3. Effective Date. This Amendment shall become effective as of the date first written
above, but such effectiveness is contingent upon the execution and delivery of the Merger Agreement
by the parties thereto.
4. Interpretation. The term “Agreement” as used in the Rights Agreement shall be
deemed to refer to the Rights Agreement as amended by this Amendment.
5. Effect of Amendment. Except as expressly provided herein, the Rights Agreement
shall be and remain in full force and effect.
6. Governing Law. This Amendment for all purposes shall be governed by and construed
in accordance with the laws of Delaware applicable to contracts made and to be performed entirely
within Delaware.
7. Counterparts. This Amendment may be executed in any number of counterparts and
each of such counterparts shall for all purposes be deemed to be an original, and all such
counterparts shall together constitute but one and the same instrument.
8. Certification.

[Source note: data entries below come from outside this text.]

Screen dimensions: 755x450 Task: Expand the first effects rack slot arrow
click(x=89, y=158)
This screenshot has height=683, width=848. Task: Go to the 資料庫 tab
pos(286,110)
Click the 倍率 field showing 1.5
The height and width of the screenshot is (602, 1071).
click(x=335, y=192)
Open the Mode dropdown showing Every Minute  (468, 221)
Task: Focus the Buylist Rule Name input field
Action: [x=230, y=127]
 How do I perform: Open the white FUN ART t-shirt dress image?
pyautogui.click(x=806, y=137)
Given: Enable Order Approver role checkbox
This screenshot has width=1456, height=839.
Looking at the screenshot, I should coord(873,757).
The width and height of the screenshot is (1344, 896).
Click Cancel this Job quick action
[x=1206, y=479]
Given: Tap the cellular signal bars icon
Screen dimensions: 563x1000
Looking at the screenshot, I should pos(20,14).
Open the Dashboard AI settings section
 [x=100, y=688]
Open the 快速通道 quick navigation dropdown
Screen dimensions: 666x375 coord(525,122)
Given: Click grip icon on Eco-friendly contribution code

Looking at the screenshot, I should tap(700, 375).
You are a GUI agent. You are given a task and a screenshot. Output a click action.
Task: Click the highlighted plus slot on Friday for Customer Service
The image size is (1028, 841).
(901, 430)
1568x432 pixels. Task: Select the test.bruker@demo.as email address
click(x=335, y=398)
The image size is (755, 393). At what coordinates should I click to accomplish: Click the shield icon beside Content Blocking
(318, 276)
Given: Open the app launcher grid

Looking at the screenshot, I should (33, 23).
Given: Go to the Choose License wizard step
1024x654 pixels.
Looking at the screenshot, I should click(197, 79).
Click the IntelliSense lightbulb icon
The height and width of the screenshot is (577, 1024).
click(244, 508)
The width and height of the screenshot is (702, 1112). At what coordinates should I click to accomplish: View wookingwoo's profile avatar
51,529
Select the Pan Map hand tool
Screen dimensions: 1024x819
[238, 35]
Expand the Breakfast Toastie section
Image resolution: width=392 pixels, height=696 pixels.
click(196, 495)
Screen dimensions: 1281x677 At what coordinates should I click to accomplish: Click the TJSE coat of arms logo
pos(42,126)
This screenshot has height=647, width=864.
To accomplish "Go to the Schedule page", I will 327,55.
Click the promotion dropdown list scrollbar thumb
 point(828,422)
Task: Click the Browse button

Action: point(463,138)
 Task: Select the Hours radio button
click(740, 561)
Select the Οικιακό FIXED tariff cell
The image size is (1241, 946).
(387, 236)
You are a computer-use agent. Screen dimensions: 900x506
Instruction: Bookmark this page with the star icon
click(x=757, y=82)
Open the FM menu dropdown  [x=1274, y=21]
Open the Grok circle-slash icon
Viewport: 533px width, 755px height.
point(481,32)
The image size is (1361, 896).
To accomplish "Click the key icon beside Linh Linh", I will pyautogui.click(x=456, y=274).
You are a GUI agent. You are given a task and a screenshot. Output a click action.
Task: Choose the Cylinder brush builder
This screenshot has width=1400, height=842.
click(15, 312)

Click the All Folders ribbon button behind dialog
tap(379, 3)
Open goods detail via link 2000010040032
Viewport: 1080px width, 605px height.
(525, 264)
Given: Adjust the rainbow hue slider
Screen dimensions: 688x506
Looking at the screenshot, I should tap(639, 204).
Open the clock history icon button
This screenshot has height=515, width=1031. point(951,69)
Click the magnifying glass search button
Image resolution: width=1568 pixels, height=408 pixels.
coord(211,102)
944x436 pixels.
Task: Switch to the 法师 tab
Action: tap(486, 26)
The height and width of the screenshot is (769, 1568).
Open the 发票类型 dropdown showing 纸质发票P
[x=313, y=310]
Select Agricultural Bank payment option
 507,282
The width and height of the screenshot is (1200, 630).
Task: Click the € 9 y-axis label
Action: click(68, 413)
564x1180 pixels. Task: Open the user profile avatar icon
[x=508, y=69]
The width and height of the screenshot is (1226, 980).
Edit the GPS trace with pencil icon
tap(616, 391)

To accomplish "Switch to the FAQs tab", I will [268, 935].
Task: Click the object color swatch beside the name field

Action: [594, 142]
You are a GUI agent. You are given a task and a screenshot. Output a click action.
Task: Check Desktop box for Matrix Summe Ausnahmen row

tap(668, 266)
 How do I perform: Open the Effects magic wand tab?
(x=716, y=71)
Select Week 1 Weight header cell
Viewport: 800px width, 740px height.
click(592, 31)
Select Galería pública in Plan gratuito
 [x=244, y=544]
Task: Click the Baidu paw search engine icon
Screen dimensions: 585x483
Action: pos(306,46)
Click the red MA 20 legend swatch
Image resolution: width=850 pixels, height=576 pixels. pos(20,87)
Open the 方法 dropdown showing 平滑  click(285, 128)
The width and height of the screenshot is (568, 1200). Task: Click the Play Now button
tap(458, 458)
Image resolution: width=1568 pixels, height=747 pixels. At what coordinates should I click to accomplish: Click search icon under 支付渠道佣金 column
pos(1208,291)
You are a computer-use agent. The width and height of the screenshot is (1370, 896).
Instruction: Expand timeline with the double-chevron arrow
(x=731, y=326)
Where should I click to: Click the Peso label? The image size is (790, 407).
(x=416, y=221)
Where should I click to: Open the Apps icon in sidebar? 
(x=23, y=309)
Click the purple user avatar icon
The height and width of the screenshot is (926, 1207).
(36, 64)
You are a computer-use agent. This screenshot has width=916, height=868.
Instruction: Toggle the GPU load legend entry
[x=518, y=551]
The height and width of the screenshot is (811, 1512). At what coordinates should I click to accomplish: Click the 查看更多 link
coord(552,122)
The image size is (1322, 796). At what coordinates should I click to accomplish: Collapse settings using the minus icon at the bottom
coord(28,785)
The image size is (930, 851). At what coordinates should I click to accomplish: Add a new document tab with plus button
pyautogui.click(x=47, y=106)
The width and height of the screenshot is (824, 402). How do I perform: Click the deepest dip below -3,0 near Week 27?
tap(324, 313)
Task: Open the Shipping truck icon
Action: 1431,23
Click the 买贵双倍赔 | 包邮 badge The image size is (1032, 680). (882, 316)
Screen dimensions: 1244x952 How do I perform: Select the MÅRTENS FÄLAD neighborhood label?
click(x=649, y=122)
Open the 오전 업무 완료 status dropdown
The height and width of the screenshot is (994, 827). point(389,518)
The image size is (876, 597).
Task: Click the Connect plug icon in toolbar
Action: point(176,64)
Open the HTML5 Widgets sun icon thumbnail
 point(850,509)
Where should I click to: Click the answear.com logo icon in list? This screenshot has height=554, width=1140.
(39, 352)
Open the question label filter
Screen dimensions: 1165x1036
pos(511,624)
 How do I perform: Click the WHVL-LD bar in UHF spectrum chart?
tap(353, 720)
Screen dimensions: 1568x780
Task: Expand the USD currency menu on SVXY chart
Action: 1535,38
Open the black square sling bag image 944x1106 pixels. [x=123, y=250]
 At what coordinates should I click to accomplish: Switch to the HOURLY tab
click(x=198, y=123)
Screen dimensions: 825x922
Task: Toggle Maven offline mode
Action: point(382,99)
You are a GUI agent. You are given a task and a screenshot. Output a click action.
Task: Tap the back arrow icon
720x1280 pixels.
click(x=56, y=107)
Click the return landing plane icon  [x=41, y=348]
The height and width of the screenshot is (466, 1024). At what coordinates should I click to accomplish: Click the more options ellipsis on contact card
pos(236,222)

The officer of the Company executing this Amendment, being an
appropriate officer of the Company and authorized to do so by resolution of the Board of Directors
of the Company duly adopted and approved at a meeting held on August 5, 2008, hereby certifies to
the Rights Agent that the supplements and amendments to the Rights Agreement set forth in this
Amendment are in compliance with the terms of Section 27 of the Rights Agreement.
9. Severability. If any term, provision, covenant or restriction of this Amendment is
held by a court of competent jurisdiction or other authority to be invalid, void or unenforceable,
the remainder of the terms, provisions, covenants and restrictions of this Amendment shall remain
in full force and effect and shall in no way be affected, impaired or invalidated.
10. Descriptive Headings. Descriptive headings of the several Sections of this
Amendment are inserted for convenience only and shall not control or affect the meaning or
construction of any of the provisions hereof.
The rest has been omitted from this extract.